** Task input follows **

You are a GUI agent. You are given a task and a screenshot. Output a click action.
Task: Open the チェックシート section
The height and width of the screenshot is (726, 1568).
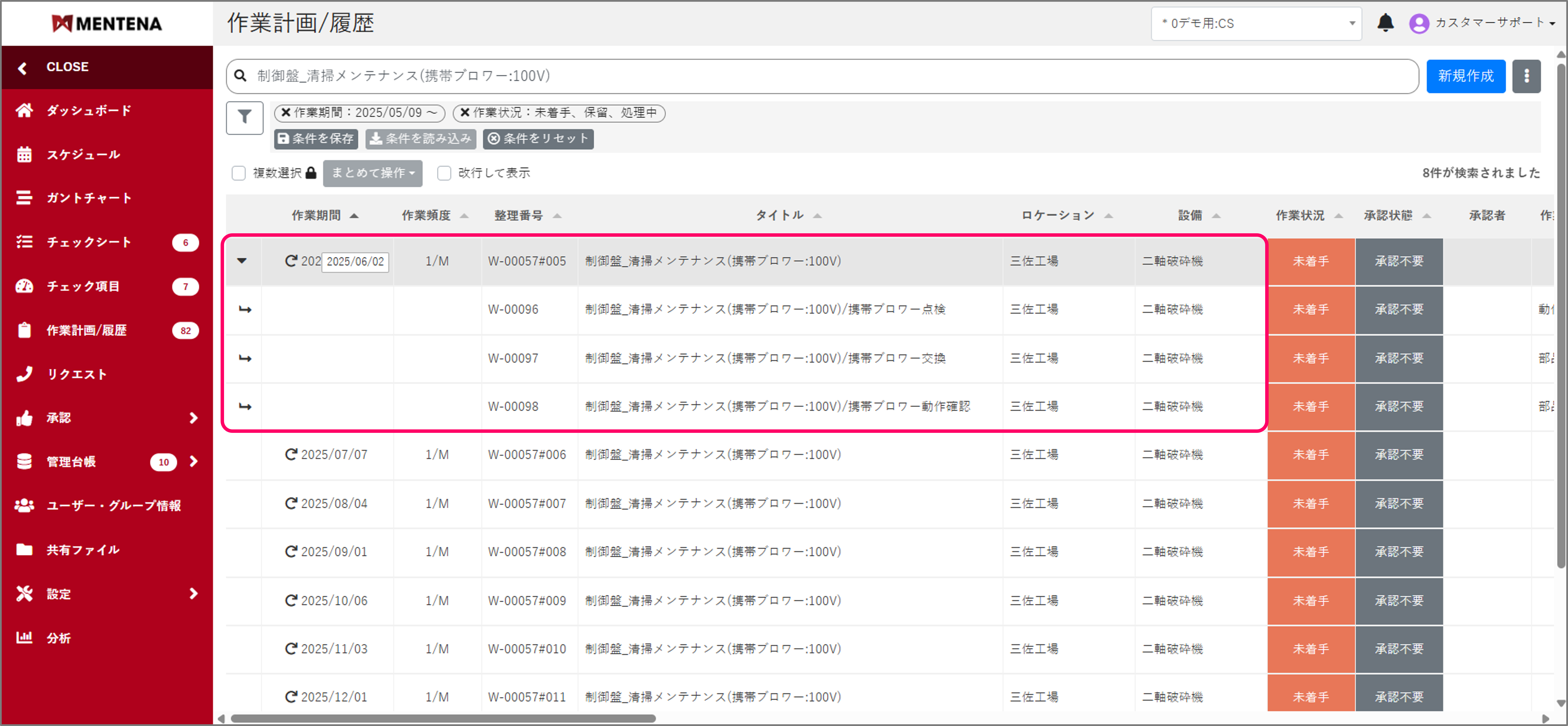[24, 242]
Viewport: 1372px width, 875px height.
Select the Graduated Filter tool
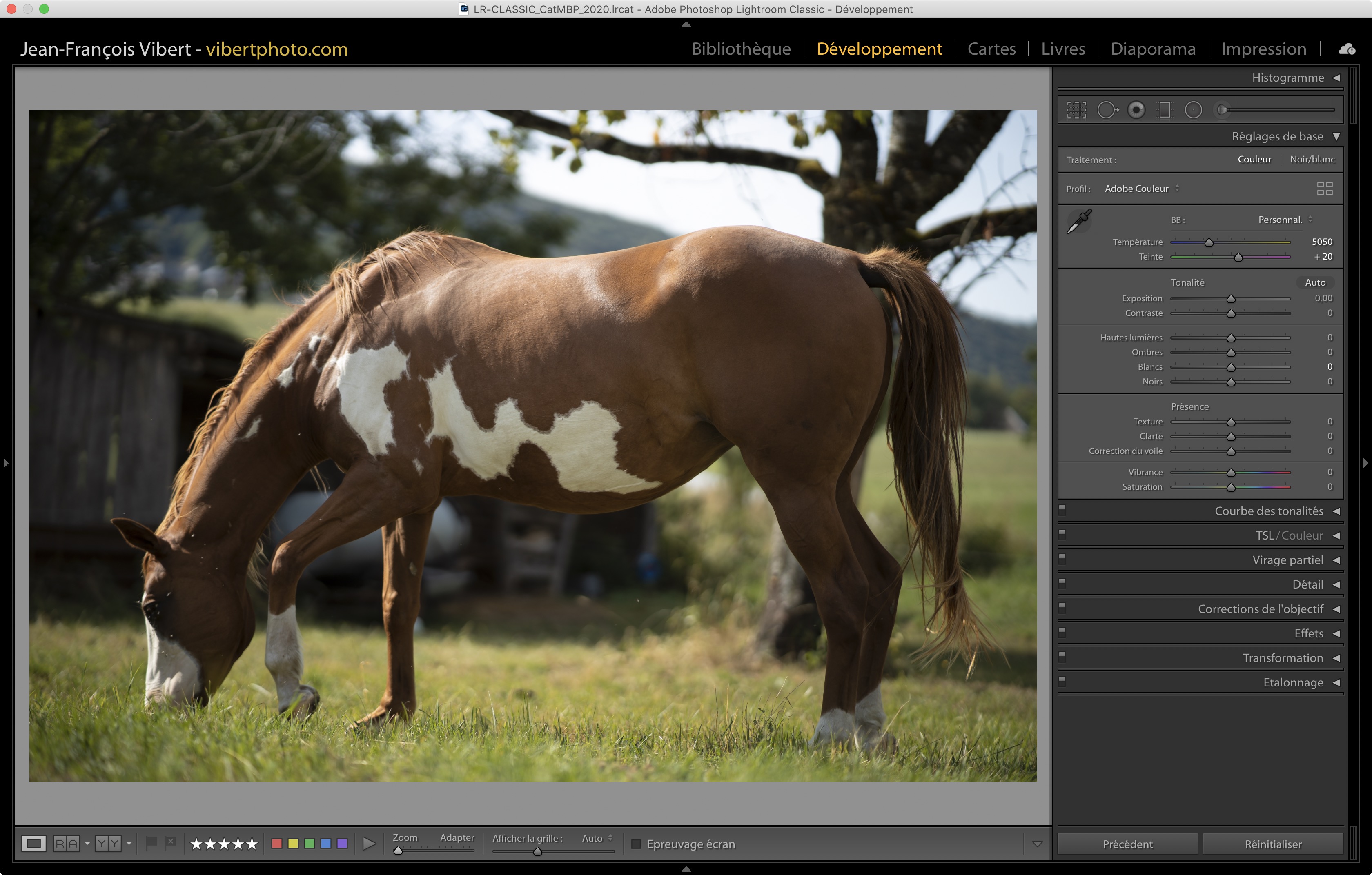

** End of Task input **

Problem statement ->
Your copy must hold exactly the lines from the one with "Task: Open the チェックシート section" to the end of the records above, both included, and no pictures.

Output for this exercise ->
Task: Open the チェックシート section
The height and width of the screenshot is (726, 1568).
[24, 242]
Viewport: 1372px width, 875px height.
Select the Graduated Filter tool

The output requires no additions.